La riprova più clamorosa è il successo delle “Buone Pratiche del teatro”, un’iniziativa che giunge quest’anno alla settima edizione (a Torino il 26 febbraio 2011, ospitata dal Teatro Stabile). Le Buone Pratiche riflettono l’attenzione costante all’economia e alla politica della cultura: un filone seguito anche grazie a Mimma Gallina, la massima esperta di organizzazione teatrale italiana, che è con Annamaria Monteverdi la seconda “colonna” del sito. Ogni anno le “Buone Pratiche del teatro” raccolgono centinaia di partecipanti (teatranti di tutti i filoni e delle varie generazioni, ma anche uomini politici, amministratori, giornalisti, studiosi e studenti di teatro…) e sono ormai diventate gli “stati generali del teatro italiano”: un’iniziativa che può funzionare solo se chi la organizza viene considerato indipendente e garantisce libertà al dibattito.
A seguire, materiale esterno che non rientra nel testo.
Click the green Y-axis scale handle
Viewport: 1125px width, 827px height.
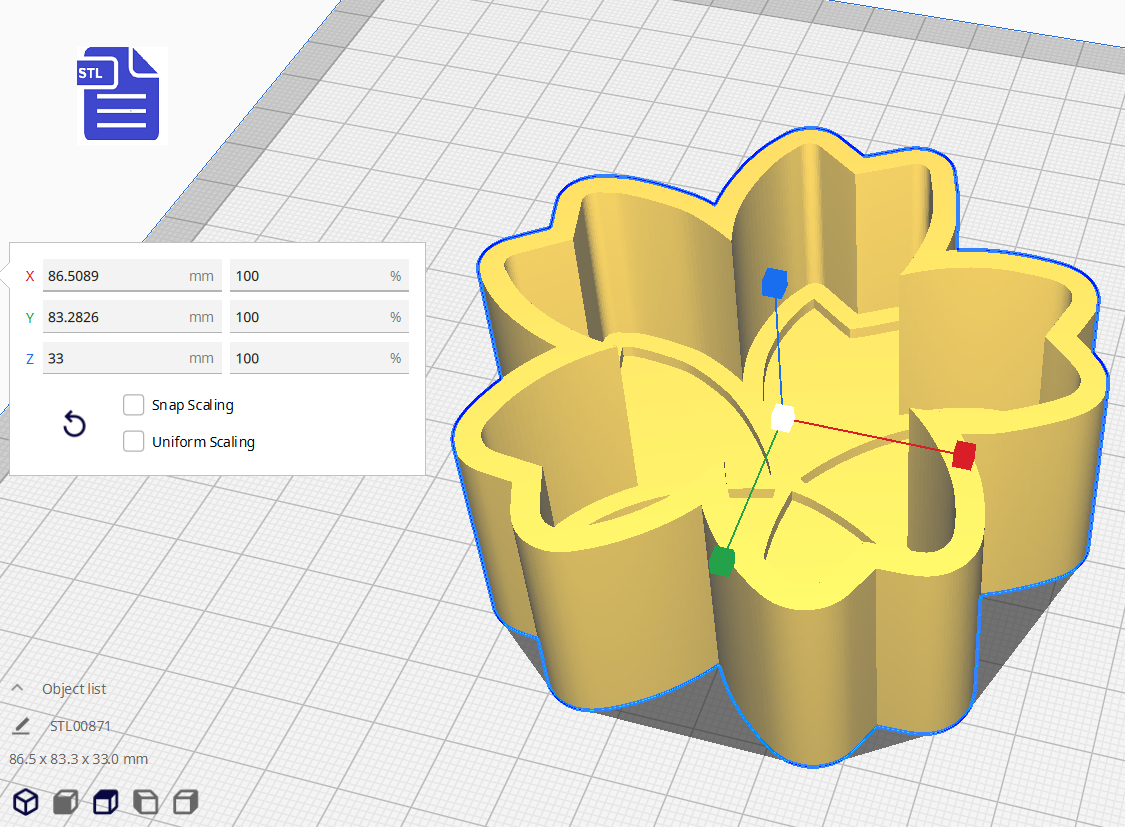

Un’altra conferma dell’autorevolezza della webzine, che ci ha dato grande soddisfazione, è arrivata dalla Consulta Universitaria del Teatro, che raccoglie i docenti della materia: nelle sue linee guida ha inserito www.ateatro.it tra le riviste da tenere in alta considerazione per valutare i candidati ai concorsi universitari. Del resto, i testi pubblicati da www.ateatro.it sono spesso utilizzati in corsi e master universitari e vengono regolarmente citati in volumi e saggi sul teatro contemporaneo, oltre che in numerose tesi universitarie e di dottorato
Sono alcuni indizi, ai quali aggiungerei la pubblicazione del volume Il meglio di ateatro 2001-2003 (a cura di Oliviero Ponte di Pino e Annamaria Monteverdi, il Principe Costante, 2003): nel loro insieme, dimostrano che la rivista non è confinata nel virtuale della rete, ma ha un impatto sul mondo “reale”.
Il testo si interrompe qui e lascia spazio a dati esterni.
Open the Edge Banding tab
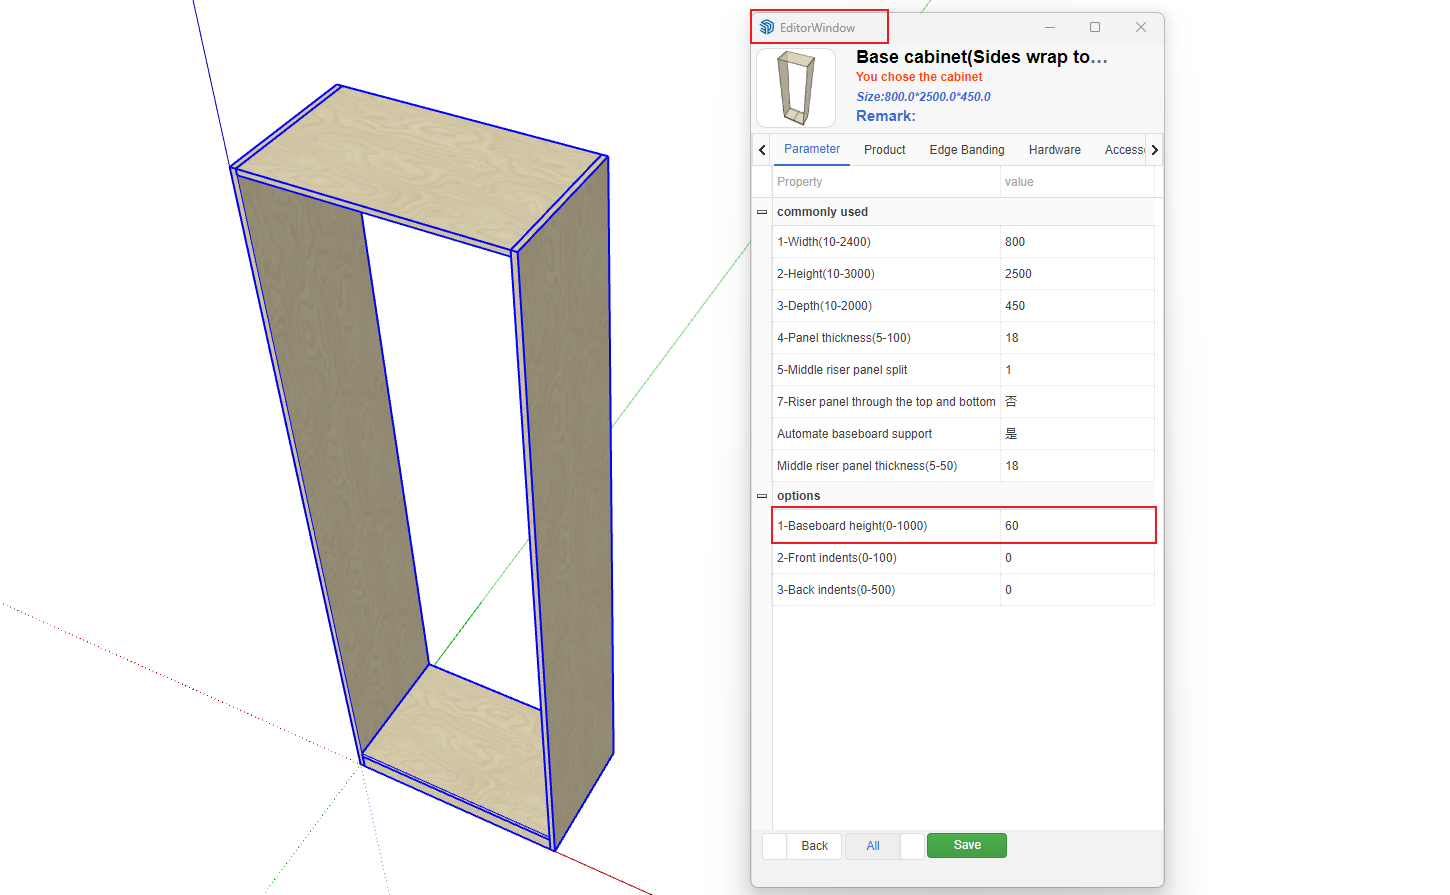The image size is (1450, 895). (x=966, y=150)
Per il futuro, si tratta di resistere, insistere e migliorare. Continuare a fare quello che abbiamo fatto finora, restando fedeli ai nostri principi, alle nostre ispirazioni, ma reinventandoci ogni volta in base a quello che accade “nel mondo” e “nella rete”. Grande attenzione al nuovo, con particolare sensibilità all’impatto delle nuove tecnologie, ma con la consapevolezza del passato, dalla storia e dall’essenza profonda del teatro, a cominciare della “tradizione del nuovo” delle avanguardie del Novecento. Un altro punto di forza, e un elemento da approfondire, è la natura “molteplice” di www.ateatro.it: che è un sito web e una rivista, naturalmente, e dunque una fonte di contenuti e informazioni (a volte anche di scoop); ma è anche una comunità partecipata; un archivio e una banca dati sempre disponibile; un’officina in grado di elaborare, progettare e realizzare iniziative culturali e spettacolari.
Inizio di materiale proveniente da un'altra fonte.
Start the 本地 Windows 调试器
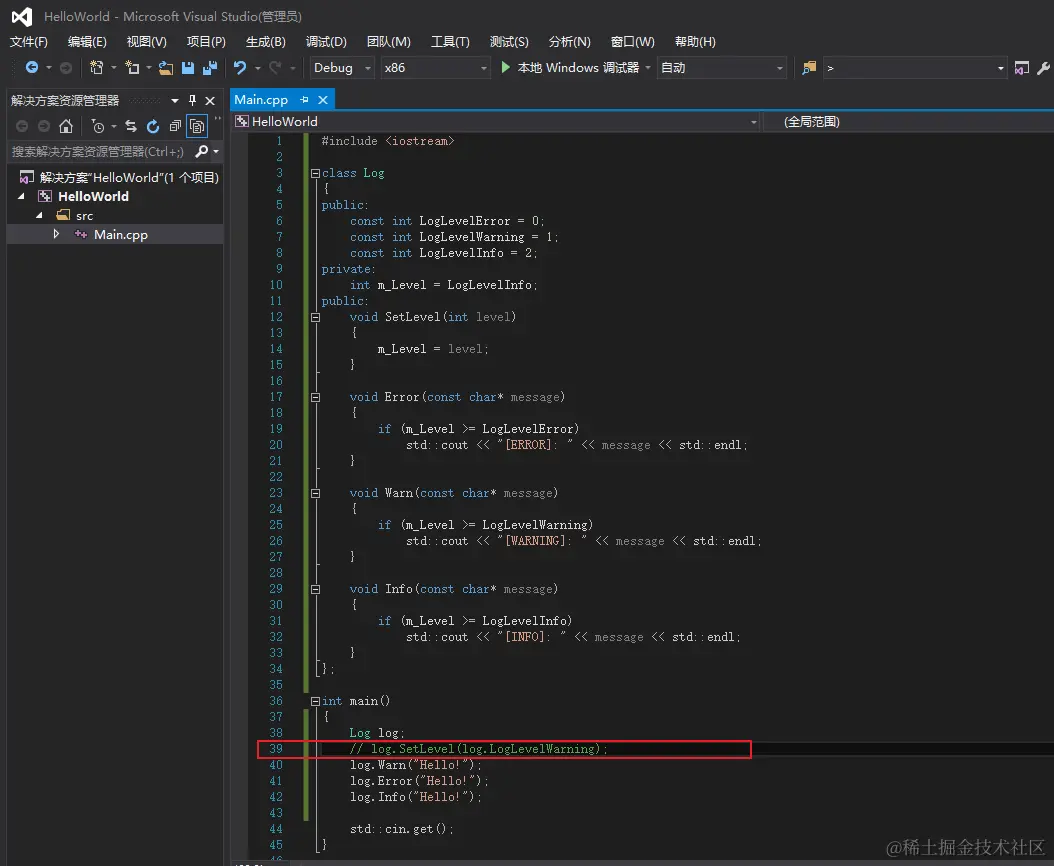1054x866 pixels. [x=569, y=68]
Il collo di bottiglia resta sempre il business model. Abbiamo spesso discusso se dare al nostro progetto una struttura più ambiziosa, anche dal punto di vista finanziario, per recuperare qualche briciola di pubblicità o di finanziamento pubblico o attrarre impronabili sponsor. Alla fine – e mi assumo la responsabilità della scelta – abbiamo preferito restare “leggeri”. Il rischio sarebbe stato quello di impiantare una struttura che ha costi di gestione che assorbirebbero in pratica tutte le risorse che riusciremmo a raccogliere, rendendoci in qualche misura ricattabili. La nostra testarda povertà, se ha diversi evidenti svantaggi, finora ci ha garantito la massima indipendenza da poteri, caste e cricche: è un’indipendenza riconoscibile e riconosciuta, che alcuni di noi pagano magari a livello delle carriere personali, ma che fa parte del nostro dna.
In un paese come l’Italia questa libertà è un lusso che non ha prezzo e che cerchiamo di preservare.